Can you reproduce every one of the items below word for word, with no line changed or left out?

_ _ _

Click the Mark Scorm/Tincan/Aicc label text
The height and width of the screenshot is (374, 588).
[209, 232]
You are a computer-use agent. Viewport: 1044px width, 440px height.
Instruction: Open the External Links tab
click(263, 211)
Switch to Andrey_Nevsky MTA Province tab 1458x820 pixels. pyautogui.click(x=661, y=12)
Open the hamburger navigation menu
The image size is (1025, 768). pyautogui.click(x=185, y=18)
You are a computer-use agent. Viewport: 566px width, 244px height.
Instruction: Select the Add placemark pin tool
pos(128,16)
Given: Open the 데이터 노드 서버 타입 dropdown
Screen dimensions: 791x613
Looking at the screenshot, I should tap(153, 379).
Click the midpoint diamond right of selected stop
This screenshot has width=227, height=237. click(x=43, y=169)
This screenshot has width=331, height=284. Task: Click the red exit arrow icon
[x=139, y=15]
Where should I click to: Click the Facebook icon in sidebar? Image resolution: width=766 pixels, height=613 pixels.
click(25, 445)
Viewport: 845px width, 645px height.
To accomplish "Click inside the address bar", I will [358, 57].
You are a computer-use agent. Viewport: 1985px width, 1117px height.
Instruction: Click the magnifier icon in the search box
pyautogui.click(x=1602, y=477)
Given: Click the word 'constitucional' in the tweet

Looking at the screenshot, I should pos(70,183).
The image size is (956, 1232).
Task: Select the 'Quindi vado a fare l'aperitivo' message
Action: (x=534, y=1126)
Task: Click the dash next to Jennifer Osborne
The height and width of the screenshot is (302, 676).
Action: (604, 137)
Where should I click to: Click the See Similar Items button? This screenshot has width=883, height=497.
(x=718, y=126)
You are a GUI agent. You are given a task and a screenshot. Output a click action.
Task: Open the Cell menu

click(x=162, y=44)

_ _ _

## Output of the exercise
Click the Mark Scorm/Tincan/Aicc label text
The height and width of the screenshot is (374, 588).
[209, 232]
You are a computer-use agent. Viewport: 1044px width, 440px height.
Instruction: Open the External Links tab
click(263, 211)
Switch to Andrey_Nevsky MTA Province tab 1458x820 pixels. pyautogui.click(x=661, y=12)
Open the hamburger navigation menu
The image size is (1025, 768). pyautogui.click(x=185, y=18)
You are a computer-use agent. Viewport: 566px width, 244px height.
Instruction: Select the Add placemark pin tool
pos(128,16)
Given: Open the 데이터 노드 서버 타입 dropdown
Screen dimensions: 791x613
Looking at the screenshot, I should tap(153, 379).
Click the midpoint diamond right of selected stop
This screenshot has width=227, height=237. click(x=43, y=169)
This screenshot has width=331, height=284. Task: Click the red exit arrow icon
[x=139, y=15]
Where should I click to: Click the Facebook icon in sidebar? Image resolution: width=766 pixels, height=613 pixels.
click(25, 445)
Viewport: 845px width, 645px height.
To accomplish "Click inside the address bar", I will [358, 57].
You are a computer-use agent. Viewport: 1985px width, 1117px height.
Instruction: Click the magnifier icon in the search box
pyautogui.click(x=1602, y=477)
Given: Click the word 'constitucional' in the tweet

Looking at the screenshot, I should pos(70,183).
The image size is (956, 1232).
Task: Select the 'Quindi vado a fare l'aperitivo' message
Action: (x=534, y=1126)
Task: Click the dash next to Jennifer Osborne
The height and width of the screenshot is (302, 676).
Action: (604, 137)
Where should I click to: Click the See Similar Items button? This screenshot has width=883, height=497.
(x=718, y=126)
You are a GUI agent. You are given a task and a screenshot. Output a click action.
Task: Open the Cell menu

click(x=162, y=44)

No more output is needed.